In a growing list of Bangladeshi companies seeking to invest abroad, Ananta Apparels Limited, a concern of Ananta Group, has sought Bangladesh Bank’s approval to take $8 million to Ethiopia to set up an apparel factory in the African country.
Ananta Apparels recently submitted its proposal with the central bank claiming that it initiated the move to set up the garment factory in Ethiopia to enjoy tax benefits there along with duty-free access to the United States of America.
It said that it would investment $8 million in Ethiopia from its own fund and if any additional fund was required it would be taken from other multinational financial institutions like International Finance Corporation.
Bangladesh Bank, however, has expressed its doubts that establishing apparel industry in Ethiopia would be viable.
The central bank officials said that they already forwarded the proposal of Ananta to the finance ministry as the government preserved the rights to give permission to such investment proposal.
A cabinet committee on economic affairs usually takes final decision on such proposal, said the BB officials, adding that the central bank in its observation expressed doubt about the viability of the investment proposal.

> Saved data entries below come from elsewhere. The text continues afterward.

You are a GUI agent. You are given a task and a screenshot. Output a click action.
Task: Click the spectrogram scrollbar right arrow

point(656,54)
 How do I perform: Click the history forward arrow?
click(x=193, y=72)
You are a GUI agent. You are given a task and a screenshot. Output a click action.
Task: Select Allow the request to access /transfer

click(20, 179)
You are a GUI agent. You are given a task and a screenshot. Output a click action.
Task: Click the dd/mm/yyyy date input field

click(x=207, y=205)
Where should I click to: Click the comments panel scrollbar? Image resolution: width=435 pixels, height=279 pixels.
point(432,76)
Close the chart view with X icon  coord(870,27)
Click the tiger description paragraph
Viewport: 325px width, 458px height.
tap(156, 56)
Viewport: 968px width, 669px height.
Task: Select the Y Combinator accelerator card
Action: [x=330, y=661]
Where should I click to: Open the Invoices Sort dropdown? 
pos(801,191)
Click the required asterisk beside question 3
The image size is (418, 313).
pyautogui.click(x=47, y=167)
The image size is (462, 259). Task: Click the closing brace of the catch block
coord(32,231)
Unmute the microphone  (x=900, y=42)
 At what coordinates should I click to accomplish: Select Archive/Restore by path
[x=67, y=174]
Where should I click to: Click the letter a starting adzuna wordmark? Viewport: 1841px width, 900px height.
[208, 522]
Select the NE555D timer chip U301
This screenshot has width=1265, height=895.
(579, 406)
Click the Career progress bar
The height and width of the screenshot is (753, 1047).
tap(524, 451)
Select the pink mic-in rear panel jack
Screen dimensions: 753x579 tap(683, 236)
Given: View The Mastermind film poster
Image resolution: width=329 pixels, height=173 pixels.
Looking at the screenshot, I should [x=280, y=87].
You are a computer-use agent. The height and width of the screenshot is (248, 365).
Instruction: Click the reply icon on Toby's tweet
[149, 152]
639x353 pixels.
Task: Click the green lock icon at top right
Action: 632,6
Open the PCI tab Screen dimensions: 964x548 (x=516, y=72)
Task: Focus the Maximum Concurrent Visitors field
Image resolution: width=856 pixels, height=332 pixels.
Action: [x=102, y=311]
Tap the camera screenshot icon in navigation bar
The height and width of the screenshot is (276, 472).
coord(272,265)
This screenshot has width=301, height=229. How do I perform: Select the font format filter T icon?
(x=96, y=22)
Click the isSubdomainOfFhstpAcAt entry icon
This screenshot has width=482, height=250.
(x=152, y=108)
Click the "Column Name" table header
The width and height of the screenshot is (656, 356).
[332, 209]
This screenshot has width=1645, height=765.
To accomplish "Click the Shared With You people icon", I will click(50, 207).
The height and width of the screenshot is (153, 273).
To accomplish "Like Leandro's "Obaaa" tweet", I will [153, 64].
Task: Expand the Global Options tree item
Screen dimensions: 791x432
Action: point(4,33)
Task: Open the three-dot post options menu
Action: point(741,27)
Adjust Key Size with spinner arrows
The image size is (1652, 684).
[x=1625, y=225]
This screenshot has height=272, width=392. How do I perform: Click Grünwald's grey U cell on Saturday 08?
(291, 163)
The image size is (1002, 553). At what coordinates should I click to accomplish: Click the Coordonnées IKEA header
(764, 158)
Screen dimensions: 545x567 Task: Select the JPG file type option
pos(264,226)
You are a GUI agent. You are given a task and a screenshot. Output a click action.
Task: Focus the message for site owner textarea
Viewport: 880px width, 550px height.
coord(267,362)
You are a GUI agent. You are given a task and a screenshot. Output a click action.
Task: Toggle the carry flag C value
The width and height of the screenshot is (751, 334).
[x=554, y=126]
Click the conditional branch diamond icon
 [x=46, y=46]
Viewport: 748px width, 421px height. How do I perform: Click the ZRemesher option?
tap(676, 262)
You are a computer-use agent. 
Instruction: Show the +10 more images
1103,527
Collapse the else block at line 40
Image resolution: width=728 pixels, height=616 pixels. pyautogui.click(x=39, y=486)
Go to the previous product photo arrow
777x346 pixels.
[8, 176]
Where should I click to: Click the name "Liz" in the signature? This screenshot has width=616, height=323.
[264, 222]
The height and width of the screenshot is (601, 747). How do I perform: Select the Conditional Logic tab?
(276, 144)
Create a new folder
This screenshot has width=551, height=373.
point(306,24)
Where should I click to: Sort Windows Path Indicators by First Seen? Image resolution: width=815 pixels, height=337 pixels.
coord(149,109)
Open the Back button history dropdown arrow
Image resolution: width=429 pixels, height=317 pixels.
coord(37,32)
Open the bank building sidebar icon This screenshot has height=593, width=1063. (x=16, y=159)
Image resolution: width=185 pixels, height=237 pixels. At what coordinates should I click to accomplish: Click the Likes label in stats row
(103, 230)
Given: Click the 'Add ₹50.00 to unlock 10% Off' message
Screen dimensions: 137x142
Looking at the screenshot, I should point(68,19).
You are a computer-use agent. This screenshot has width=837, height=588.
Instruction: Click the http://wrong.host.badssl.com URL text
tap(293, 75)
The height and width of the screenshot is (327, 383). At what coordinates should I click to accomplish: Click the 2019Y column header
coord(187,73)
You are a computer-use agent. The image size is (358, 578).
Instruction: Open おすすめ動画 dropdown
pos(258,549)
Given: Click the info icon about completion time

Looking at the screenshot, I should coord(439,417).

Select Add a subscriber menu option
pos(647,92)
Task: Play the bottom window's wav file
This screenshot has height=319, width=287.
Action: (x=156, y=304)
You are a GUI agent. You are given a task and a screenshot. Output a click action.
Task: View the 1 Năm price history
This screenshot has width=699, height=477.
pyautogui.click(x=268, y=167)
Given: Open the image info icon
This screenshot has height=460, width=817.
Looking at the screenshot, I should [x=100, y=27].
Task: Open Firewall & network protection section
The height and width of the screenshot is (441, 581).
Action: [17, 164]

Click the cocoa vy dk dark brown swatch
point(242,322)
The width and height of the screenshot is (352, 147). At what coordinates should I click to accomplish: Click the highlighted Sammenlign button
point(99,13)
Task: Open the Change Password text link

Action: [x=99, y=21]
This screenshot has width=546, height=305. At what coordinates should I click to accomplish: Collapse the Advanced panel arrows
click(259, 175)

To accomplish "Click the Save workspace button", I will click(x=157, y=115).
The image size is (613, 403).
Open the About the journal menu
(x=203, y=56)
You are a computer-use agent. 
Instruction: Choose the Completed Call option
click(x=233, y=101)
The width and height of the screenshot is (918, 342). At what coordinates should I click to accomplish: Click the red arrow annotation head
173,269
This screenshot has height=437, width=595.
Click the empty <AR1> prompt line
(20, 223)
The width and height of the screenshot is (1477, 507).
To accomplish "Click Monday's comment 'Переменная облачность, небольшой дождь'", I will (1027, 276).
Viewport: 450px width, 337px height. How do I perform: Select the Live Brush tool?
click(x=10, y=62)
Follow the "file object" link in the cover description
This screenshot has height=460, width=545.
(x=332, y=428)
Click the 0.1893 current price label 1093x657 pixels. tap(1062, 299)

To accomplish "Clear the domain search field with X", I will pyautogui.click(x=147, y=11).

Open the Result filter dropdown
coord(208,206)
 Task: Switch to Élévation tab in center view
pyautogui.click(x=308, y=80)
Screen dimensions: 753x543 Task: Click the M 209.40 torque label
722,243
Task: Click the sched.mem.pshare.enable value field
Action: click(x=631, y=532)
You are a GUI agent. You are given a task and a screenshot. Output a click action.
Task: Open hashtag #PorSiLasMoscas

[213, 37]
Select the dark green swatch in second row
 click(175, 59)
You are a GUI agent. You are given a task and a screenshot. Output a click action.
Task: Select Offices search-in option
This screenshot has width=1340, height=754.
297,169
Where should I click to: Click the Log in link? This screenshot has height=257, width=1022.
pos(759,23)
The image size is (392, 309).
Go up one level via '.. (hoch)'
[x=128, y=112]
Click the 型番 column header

Ananta’s is the latest of such overseas investment proposals by local companies when Bangladesh itself is getting meagre foreign direct investment and the country’s unemployment rate still remains high because of quality job creation.
Seven companies have so far got government approval to invest abroad including the highest approval for $20 million to Akij Jute Mills, a concern of Akij Group, for procuring two Malaysian companies — Robin Resources Malaysia SDN BHD and its subsidiary Robina Flooring SDN BHD.
Of the rest six, three from the health sector, have invested $9.1 million in six countries between 2013 and March 2016.
The companies include ACI Healthcare, Incepta Pharmaceuticals, Square Pharmaceuticals, MJL Bangladesh and BSRM.
A top official of Ananta Group mentioned that availing duty benefit was the main reason behind its move to invest in Etiopia along with taking advantage of competitive labour force there. He said that Bangladeshi products would face high taxation when the country would be graduated to a developing nation, which was another reason for the company’s move.
Asked whether the country’s economy has the capacity to afford such investments, former caretaker government adviser AB Mirza Azizul Islam told New Age, ‘Considering increased intensity of illegal money laundering and infrastructural weaknesses in the country, the government may think about allowing investment proposal of few local companies to keep track on them.’
He, however, said that the government must scrutinise whether the investment would be profitable or not under the tax benefits along with other benefits available in Ethiopia.
Besides, profit repatriation timeframe should be taken into consideration in giving approval, Islam said.
Ananta Group managing director Sharif Zahir told New Age, ‘The company to established in Ethiopia will be under the local company.’
Unless companies like Ananta are allowed to invest abroad, it would not be possible for Bangladeshi companies to become global player, said Zahir, adding that they would repatriate profits to Bangladesh accordingly.
‘The initiative was taken following suggestion from the buyers of our products like GAP International, Dickies, Sears, Khols, Hagger, Ivory International and H&M for diversifying market risk,’ he said. Besides, low labour cost, long-term business opportunity and tax benefits available in the US market were the key reasons behind setting up plants there, he explained.
It also mentioned that around 200 staffers of the entity would be employed in the factory in Ethiopia.
Established in 1992, Ananta Apparels supply products to global banks like H&M, Zara, Gap, Levi’s and Marks & Spencer.